#### Aim of the task:
Your response must be the entire set of entries, reproduced word for word.

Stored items
[Start of Attachment]
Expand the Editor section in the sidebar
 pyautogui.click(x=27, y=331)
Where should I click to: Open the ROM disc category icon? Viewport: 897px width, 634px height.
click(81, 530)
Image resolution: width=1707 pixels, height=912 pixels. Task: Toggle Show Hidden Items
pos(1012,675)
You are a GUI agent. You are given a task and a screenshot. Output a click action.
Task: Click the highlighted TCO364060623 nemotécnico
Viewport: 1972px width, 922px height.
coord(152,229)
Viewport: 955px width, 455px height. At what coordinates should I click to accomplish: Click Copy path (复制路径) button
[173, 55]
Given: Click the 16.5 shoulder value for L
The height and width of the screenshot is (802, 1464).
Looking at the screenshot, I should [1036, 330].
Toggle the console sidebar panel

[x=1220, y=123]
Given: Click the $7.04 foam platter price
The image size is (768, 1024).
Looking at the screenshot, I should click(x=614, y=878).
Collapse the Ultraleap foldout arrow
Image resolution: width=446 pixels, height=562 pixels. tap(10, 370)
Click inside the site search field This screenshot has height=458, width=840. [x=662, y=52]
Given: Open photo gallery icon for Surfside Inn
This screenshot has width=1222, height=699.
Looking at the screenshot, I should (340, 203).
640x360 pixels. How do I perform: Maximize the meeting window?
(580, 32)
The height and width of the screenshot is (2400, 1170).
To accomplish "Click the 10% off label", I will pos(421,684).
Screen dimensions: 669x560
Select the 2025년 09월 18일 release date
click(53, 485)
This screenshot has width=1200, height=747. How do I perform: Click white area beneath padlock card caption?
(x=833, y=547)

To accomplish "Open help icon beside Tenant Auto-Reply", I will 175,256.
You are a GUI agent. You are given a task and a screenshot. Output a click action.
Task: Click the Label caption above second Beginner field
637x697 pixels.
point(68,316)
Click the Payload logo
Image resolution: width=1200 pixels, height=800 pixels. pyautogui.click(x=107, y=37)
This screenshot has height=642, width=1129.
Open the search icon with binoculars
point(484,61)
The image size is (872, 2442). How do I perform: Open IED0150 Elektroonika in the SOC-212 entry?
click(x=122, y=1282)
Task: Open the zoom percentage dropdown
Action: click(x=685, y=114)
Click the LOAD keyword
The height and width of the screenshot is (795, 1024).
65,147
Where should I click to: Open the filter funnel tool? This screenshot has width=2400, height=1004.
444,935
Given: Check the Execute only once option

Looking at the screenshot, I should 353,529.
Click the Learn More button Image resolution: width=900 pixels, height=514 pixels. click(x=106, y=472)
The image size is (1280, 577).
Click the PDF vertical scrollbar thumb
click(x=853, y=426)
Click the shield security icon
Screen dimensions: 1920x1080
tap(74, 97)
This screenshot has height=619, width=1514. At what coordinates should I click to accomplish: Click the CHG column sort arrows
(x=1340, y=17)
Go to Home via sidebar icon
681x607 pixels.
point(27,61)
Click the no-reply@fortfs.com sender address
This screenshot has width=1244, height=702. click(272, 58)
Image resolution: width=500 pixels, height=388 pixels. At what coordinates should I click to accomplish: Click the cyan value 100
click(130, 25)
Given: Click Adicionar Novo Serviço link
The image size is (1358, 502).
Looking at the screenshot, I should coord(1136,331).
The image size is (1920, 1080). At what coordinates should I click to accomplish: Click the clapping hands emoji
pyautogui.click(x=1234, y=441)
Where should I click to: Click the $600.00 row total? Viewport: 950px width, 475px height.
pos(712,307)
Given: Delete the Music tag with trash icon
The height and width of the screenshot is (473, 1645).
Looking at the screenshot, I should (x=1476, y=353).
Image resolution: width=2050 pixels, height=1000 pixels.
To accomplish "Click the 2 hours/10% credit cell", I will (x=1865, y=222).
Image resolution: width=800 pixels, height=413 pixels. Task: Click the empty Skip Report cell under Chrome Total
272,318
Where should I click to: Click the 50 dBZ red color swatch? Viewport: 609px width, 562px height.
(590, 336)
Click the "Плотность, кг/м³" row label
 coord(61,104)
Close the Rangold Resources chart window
[End of Attachment]
#### Answer to the exercise:
Expand the Editor section in the sidebar
 pyautogui.click(x=27, y=331)
Where should I click to: Open the ROM disc category icon? Viewport: 897px width, 634px height.
click(81, 530)
Image resolution: width=1707 pixels, height=912 pixels. Task: Toggle Show Hidden Items
pos(1012,675)
You are a GUI agent. You are given a task and a screenshot. Output a click action.
Task: Click the highlighted TCO364060623 nemotécnico
Viewport: 1972px width, 922px height.
coord(152,229)
Viewport: 955px width, 455px height. At what coordinates should I click to accomplish: Click Copy path (复制路径) button
[173, 55]
Given: Click the 16.5 shoulder value for L
The height and width of the screenshot is (802, 1464).
Looking at the screenshot, I should [1036, 330].
Toggle the console sidebar panel

[x=1220, y=123]
Given: Click the $7.04 foam platter price
The image size is (768, 1024).
Looking at the screenshot, I should click(x=614, y=878).
Collapse the Ultraleap foldout arrow
Image resolution: width=446 pixels, height=562 pixels. tap(10, 370)
Click inside the site search field This screenshot has height=458, width=840. [x=662, y=52]
Given: Open photo gallery icon for Surfside Inn
This screenshot has width=1222, height=699.
Looking at the screenshot, I should (340, 203).
640x360 pixels. How do I perform: Maximize the meeting window?
(580, 32)
The height and width of the screenshot is (2400, 1170).
To accomplish "Click the 10% off label", I will pos(421,684).
Screen dimensions: 669x560
Select the 2025년 09월 18일 release date
click(53, 485)
This screenshot has width=1200, height=747. How do I perform: Click white area beneath padlock card caption?
(x=833, y=547)

To accomplish "Open help icon beside Tenant Auto-Reply", I will 175,256.
You are a GUI agent. You are given a task and a screenshot. Output a click action.
Task: Click the Label caption above second Beginner field
637x697 pixels.
point(68,316)
Click the Payload logo
Image resolution: width=1200 pixels, height=800 pixels. pyautogui.click(x=107, y=37)
This screenshot has height=642, width=1129.
Open the search icon with binoculars
point(484,61)
The image size is (872, 2442). How do I perform: Open IED0150 Elektroonika in the SOC-212 entry?
click(x=122, y=1282)
Task: Open the zoom percentage dropdown
Action: click(x=685, y=114)
Click the LOAD keyword
The height and width of the screenshot is (795, 1024).
65,147
Where should I click to: Open the filter funnel tool? This screenshot has width=2400, height=1004.
444,935
Given: Check the Execute only once option

Looking at the screenshot, I should 353,529.
Click the Learn More button Image resolution: width=900 pixels, height=514 pixels. click(x=106, y=472)
The image size is (1280, 577).
Click the PDF vertical scrollbar thumb
click(x=853, y=426)
Click the shield security icon
Screen dimensions: 1920x1080
tap(74, 97)
This screenshot has height=619, width=1514. At what coordinates should I click to accomplish: Click the CHG column sort arrows
(x=1340, y=17)
Go to Home via sidebar icon
681x607 pixels.
point(27,61)
Click the no-reply@fortfs.com sender address
This screenshot has width=1244, height=702. click(272, 58)
Image resolution: width=500 pixels, height=388 pixels. At what coordinates should I click to accomplish: Click the cyan value 100
click(130, 25)
Given: Click Adicionar Novo Serviço link
The image size is (1358, 502).
Looking at the screenshot, I should coord(1136,331).
The image size is (1920, 1080). At what coordinates should I click to accomplish: Click the clapping hands emoji
pyautogui.click(x=1234, y=441)
Where should I click to: Click the $600.00 row total? Viewport: 950px width, 475px height.
pos(712,307)
Given: Delete the Music tag with trash icon
The height and width of the screenshot is (473, 1645).
Looking at the screenshot, I should (x=1476, y=353).
Image resolution: width=2050 pixels, height=1000 pixels.
To accomplish "Click the 2 hours/10% credit cell", I will (x=1865, y=222).
Image resolution: width=800 pixels, height=413 pixels. Task: Click the empty Skip Report cell under Chrome Total
272,318
Where should I click to: Click the 50 dBZ red color swatch? Viewport: 609px width, 562px height.
(590, 336)
Click the "Плотность, кг/м³" row label
 coord(61,104)
Close the Rangold Resources chart window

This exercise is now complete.